We must interpret these results with great caution, but not by rejecting them entirely. Fauci, who is also the director of the US National Institute of Allergy and Infectious Diseases, and other medical experts are completely correct to repudiate Trump’s endorsement of HCQ + azithromycin: the paper by Raoult’s group is no kind of proof. Self-medication can be very dangerous: overdosing on these drugs can cause deafness, seizures, retinopathy or even kill. And this Trump-fuelled craze is precipitating a shortage of these drugs among those who legitimately, and desperately, need them.

The Raoult group paper does not prove anything. However, it is very suggestive.

A clinician who is considering prescribing this combination to a sick patient has to weigh many competing factors:

  • This is not an RCT, only a non-randomised trial, and with relatively small numbers
  • But for those small numbers, the results are striking
  • HCQ and azithromycin both have documented antiviral properties
  • Both are widely-used drugs and their side-effects are well-known
  • Both are contra-indicated in some patients
  • The French paper is from a respected group, though with a reputation of being iconoclastic
  • A previous paper from China with a larger group (100 patients) contains no data
  • There is no other approved treatment. Other drugs are being trialled, like Remdesivir, an anti-Ebola drug with a mixed record, Ritonavir/Lopinavir, an anti-HIV combination drug

The reality is physicians are not computer programs that take a list of symptoms as input and print out a prescription as output.

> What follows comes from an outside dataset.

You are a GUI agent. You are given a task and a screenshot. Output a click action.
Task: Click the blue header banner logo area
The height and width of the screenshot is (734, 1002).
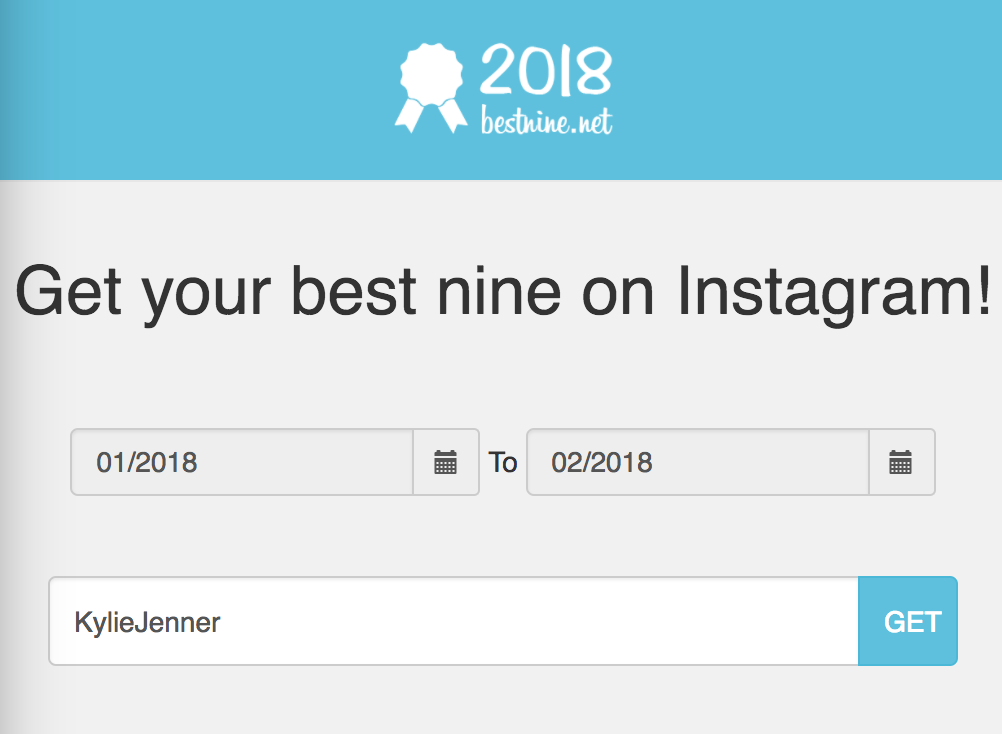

They use their judgement and experience every day – what is commonly known as intuition. They should continue to use all available data and their own experience when prescribing they think  is best for their patient. If experienced physicians didn’t try off-label uses of drugs every now and then, no drug would ever become repurposed.

Some comments on Twitter suggesting that until HCQ is validated by an RCT, it is no better than gaumutra. This is sheer hyperbole. And this is also why prior knowledge is important. We know a priori that these drugs have antiviral properties. We know their side effects. We know they have been used for multiple conditions for decades. We know the credentials of the doctors reporting the results of these incomplete, small-sized, non-RCT trials. Practising physicians have intuition built out of successful and unsuccessful interventions they have performed over the years.

We also know that there is no known or plausible mechanism for gaumutra, homeopathy or any alternative treatments being advanced on the social media.

All of this prior knowledge is important when making a decision in a given situation.

Researchers are already starting large clinical trials in Europe and elsewhere to test the efficacy of these and other drugs. While they wait, doctors should not fall prey to absurd hype from Trump, Musk or Fox News. Let us be clear: under no circumstances should patients self-prescribe, whether it is HCQ or antibiotics or any future drug that is approved for this disease.

Instead, let’s remember the sword cuts both ways: physicians should also not dismiss it as ‘no better than gaumutra‘ until validated. They should trust their instincts.

Rahul Siddharthan is at the Institute of Mathematical Sciences, Chennai. The views expressed here are personal.